[[ DATA SHOWN, beginning ]]

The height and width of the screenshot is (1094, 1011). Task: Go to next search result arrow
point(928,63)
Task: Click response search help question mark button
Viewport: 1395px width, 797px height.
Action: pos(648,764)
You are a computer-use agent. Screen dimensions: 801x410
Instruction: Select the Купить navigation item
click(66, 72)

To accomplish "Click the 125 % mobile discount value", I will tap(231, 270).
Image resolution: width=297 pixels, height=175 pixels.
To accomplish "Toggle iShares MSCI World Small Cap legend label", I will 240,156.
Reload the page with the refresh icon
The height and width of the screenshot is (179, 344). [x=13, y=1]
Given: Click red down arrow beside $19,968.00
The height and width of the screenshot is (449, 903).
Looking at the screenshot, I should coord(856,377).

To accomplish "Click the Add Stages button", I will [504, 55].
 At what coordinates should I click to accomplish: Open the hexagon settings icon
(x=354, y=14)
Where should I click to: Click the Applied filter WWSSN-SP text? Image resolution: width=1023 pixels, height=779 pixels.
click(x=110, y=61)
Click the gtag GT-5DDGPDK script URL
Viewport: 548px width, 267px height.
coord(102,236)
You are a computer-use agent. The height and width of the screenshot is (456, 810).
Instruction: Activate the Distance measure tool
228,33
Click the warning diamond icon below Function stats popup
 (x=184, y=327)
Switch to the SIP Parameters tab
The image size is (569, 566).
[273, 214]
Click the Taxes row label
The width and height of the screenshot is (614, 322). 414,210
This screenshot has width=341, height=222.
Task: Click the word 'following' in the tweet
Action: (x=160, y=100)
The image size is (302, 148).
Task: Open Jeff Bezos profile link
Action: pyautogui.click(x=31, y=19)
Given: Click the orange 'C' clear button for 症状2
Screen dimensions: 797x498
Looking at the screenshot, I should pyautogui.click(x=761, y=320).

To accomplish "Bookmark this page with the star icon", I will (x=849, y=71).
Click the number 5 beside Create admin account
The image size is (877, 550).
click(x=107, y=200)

[[ DATA SHOWN, end ]]

**WHAT IS REQUIRED**
Every entry is to be retyped word for word.

**SOLUTION**
The height and width of the screenshot is (1094, 1011). Task: Go to next search result arrow
point(928,63)
Task: Click response search help question mark button
Viewport: 1395px width, 797px height.
Action: pos(648,764)
You are a computer-use agent. Screen dimensions: 801x410
Instruction: Select the Купить navigation item
click(66, 72)

To accomplish "Click the 125 % mobile discount value", I will tap(231, 270).
Image resolution: width=297 pixels, height=175 pixels.
To accomplish "Toggle iShares MSCI World Small Cap legend label", I will 240,156.
Reload the page with the refresh icon
The height and width of the screenshot is (179, 344). [x=13, y=1]
Given: Click red down arrow beside $19,968.00
The height and width of the screenshot is (449, 903).
Looking at the screenshot, I should coord(856,377).

To accomplish "Click the Add Stages button", I will [504, 55].
 At what coordinates should I click to accomplish: Open the hexagon settings icon
(x=354, y=14)
Where should I click to: Click the Applied filter WWSSN-SP text? Image resolution: width=1023 pixels, height=779 pixels.
click(x=110, y=61)
Click the gtag GT-5DDGPDK script URL
Viewport: 548px width, 267px height.
coord(102,236)
You are a computer-use agent. The height and width of the screenshot is (456, 810).
Instruction: Activate the Distance measure tool
228,33
Click the warning diamond icon below Function stats popup
 (x=184, y=327)
Switch to the SIP Parameters tab
The image size is (569, 566).
[273, 214]
Click the Taxes row label
The width and height of the screenshot is (614, 322). 414,210
This screenshot has width=341, height=222.
Task: Click the word 'following' in the tweet
Action: (x=160, y=100)
The image size is (302, 148).
Task: Open Jeff Bezos profile link
Action: pyautogui.click(x=31, y=19)
Given: Click the orange 'C' clear button for 症状2
Screen dimensions: 797x498
Looking at the screenshot, I should pyautogui.click(x=761, y=320).

To accomplish "Bookmark this page with the star icon", I will (x=849, y=71).
Click the number 5 beside Create admin account
The image size is (877, 550).
click(x=107, y=200)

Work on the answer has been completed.